On Fri, Oct 13, 2017 at 14:14:37 -0400, John Ferlan wrote:
On 10/13/2017 09:27 AM, Jiri Denemark wrote:
> On Thu, Oct 12, 2017 at 07:22:51 -0400, John Ferlan wrote:
>>
>>
>> On 10/04/2017 10:58 AM, Jiri Denemark wrote:
>>> The API makes a deep copy of a NULL-terminated string list.
>>>
>>> Signed-off-by: Jiri Denemark <jdenemar(a)redhat.com>
>>> ---
>>> src/util/virstring.c | 37 +++++++++++++++++++++++++++++++++++++
>>> src/util/virstring.h | 3 +++
>>> 2 files changed, 40 insertions(+)
>>>
>>> diff --git a/src/util/virstring.c b/src/util/virstring.c
>>> index 0288d1e677..820b282ac5 100644
>>> --- a/src/util/virstring.c
>>> +++ b/src/util/virstring.c
>>> @@ -239,6 +239,43 @@ virStringListRemove(char ***strings,
>>> }
>>>
>>>
>>> +/**
>>> + * virStringListCopy:
>>> + * @dst: where to store the copy of @strings
>>> + * @src: a NULL-terminated array of strings
>>> + *
>>> + * Makes a deep copy of the @src string list and stores it in @dst.
Callers
>>> + * are responsible for freeing both @dst and @src.
>>> + *
>>> + * Returns 0 on success, -1 on error.
>>> + */
>>> +int
>>> +virStringListCopy(char ***dst,
>>> + const char **src)
>>> +{
>>
>> I think it would make more sense to have this return @copy (or call it
>> @dst, doesn't matter) rather than 0, -1 which only means @dst wasn't
>> populated.
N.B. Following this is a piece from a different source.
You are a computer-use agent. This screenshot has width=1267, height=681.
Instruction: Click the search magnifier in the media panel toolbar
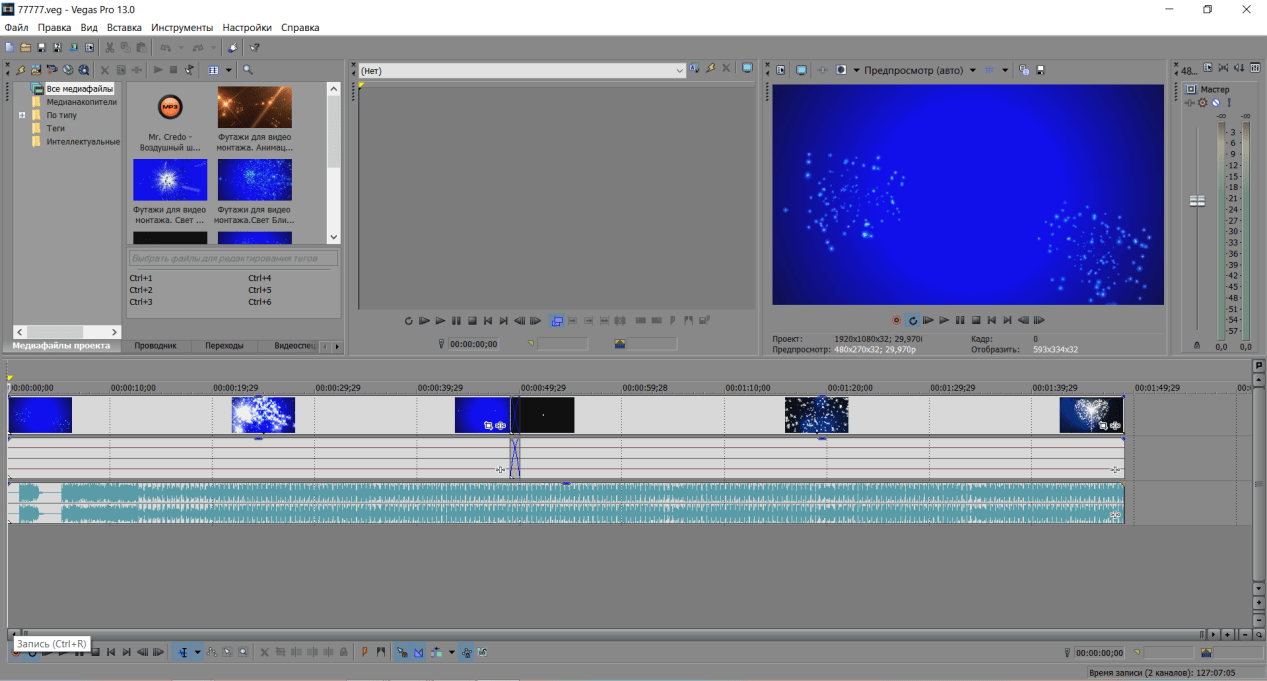[x=248, y=70]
There's only 1 consumer (in patch 2)...
>
> Returning the pointer rather than int makes it impossible to allow NULL
> input since returning NULL would mean something failed. This is similar
> to VIR_STRDUP and several others.
>
> Jirka
>
However, if !src, then you're returning 0 and @dst is not changed and
the caller *still* needs to check it. While this works for what you have
there's also other examples where callers will do:
if (blockers && !blockersCopy = virStringListCopy(blockers))
goto error;
Yeah, that's what returning a pointer would require, but when the
function returns int, it's just
if (virStringListCopy(©, blockers) < 0)
goto error;
If blockers are supposed to be non-NULL, the caller would need a
separate check for it (possibly returning an error) in both cases.
Obviously my preference is for return @dst, but I'm OK with what
you've
done as long you modify the comments to indicate it's up to the caller
to validate @dst.
No, there's no need to validate @dst at all. The caller may validate
@src if it requires it to be non-NULL.
Furthermore, since @src is a (const char **) input value, no sense
in
telling the caller they must free it...
OK
Finally, I think there should be a "if (dst) *dst = NULL",
prior to
"if (!src)" - at least that avoids one more ambiguity.
Yeah, this part is obviously missing there.